Военните конфликти в Близкия Изток и други части на на света през последните години доведоха до значителна емигрантска/бежанска вълна в цяла Европа ,като това се усети с голяма сила и доведе до много въпроси и в България.По официални данни в нашата страна са потърсили подслон най-много бежанци от Афганистан следван от Сирия и Ирак.В България търсещете убежище пребивават в центрове за временно настаняване на бежанци докато чакат решение за получаване на даден статут.
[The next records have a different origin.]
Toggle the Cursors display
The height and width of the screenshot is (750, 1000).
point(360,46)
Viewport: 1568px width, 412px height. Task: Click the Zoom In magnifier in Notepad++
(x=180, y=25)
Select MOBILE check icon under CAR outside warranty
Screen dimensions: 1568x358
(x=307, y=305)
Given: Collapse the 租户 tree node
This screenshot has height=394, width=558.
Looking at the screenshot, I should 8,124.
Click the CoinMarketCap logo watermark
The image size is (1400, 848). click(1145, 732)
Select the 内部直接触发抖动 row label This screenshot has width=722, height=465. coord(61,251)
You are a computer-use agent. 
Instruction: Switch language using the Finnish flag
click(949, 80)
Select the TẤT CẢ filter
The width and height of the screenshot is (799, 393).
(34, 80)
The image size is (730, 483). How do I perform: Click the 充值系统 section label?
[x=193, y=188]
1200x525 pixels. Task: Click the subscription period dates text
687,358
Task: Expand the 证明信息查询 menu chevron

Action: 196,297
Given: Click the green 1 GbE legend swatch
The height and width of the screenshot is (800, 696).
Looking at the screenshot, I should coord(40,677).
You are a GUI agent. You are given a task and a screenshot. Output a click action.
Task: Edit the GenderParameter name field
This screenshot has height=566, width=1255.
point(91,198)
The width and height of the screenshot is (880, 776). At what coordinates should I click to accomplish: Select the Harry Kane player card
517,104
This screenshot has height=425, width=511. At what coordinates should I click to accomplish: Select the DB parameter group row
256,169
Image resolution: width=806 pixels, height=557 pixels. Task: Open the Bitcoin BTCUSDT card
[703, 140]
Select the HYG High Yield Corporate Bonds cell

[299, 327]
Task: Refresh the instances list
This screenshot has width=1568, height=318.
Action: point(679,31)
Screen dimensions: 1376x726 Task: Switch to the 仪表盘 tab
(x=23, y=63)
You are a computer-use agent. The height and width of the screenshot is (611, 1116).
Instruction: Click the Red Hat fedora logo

В момента по данни в страната се намират в бежански лагери около 3000 търсещи убежище хора и още няколко стотин от тях се намират на чужди адреси.Неофициално броят на влезлите в границата на държавата мигранти е доста по-голям но поради проблеми със защитата на държавните граници и липса на сигурност относно политикатана държавата по този проблем конкректните цифри са неясни.Статистиката показва че от 2013 година над 60000 лица са потърсили държавна закрила,като последните 2 години броят им намалява като от началото на 2018 година броят им е само около 500.Мнозинството лица влезли в България целят просто да преминат през нея по пътя си към Западна Европа където мислят ,че ще получат повече сигурност и по-добри условия за живот.Това показва статистиката ,както и казват самите те.Българското население също не подхожда с нужното разбиране към бежанския проблем и най-често се отнася с недоверие към новодошлите.